The problem: Your task is to copy each line of the material that includes "will".

Exercise inputs:

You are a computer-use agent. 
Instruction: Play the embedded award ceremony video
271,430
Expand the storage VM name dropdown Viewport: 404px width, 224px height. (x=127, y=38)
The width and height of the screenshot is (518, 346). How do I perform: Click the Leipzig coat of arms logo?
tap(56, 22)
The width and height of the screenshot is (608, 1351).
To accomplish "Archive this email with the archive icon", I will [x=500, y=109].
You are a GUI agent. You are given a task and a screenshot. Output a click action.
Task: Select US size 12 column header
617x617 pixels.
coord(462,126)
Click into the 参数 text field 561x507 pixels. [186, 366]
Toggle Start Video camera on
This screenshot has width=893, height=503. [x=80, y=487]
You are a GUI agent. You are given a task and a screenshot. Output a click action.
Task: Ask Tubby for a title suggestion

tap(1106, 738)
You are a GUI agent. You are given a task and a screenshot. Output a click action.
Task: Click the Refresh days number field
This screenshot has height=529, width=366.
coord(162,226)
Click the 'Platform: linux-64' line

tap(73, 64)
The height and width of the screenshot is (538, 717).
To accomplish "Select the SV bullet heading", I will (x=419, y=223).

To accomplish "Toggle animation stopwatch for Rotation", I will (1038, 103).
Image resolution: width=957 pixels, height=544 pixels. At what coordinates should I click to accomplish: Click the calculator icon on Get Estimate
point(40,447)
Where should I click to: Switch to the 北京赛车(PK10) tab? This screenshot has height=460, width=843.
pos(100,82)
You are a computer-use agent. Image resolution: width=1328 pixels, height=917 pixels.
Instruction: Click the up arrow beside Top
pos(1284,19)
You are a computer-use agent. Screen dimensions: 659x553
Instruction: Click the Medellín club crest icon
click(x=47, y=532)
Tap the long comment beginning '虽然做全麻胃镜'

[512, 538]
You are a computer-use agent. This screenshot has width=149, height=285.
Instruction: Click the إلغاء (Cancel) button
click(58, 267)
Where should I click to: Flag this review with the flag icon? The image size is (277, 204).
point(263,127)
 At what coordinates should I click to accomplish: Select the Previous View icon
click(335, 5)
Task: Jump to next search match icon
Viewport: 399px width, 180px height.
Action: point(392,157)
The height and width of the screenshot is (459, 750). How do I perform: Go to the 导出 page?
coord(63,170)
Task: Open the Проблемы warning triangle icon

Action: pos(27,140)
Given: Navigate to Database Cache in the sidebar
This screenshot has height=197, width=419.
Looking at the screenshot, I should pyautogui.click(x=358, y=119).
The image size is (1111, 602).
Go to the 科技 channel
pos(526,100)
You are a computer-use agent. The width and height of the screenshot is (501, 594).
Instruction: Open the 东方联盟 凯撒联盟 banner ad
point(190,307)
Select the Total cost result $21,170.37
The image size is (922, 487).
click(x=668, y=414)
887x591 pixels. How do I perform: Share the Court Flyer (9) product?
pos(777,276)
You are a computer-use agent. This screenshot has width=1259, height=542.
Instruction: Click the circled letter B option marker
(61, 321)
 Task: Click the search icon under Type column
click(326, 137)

Task response:
To accomplish "Archive this email with the archive icon", I will [x=500, y=109].
To accomplish "Select the SV bullet heading", I will (x=419, y=223).
To accomplish "Toggle animation stopwatch for Rotation", I will (1038, 103).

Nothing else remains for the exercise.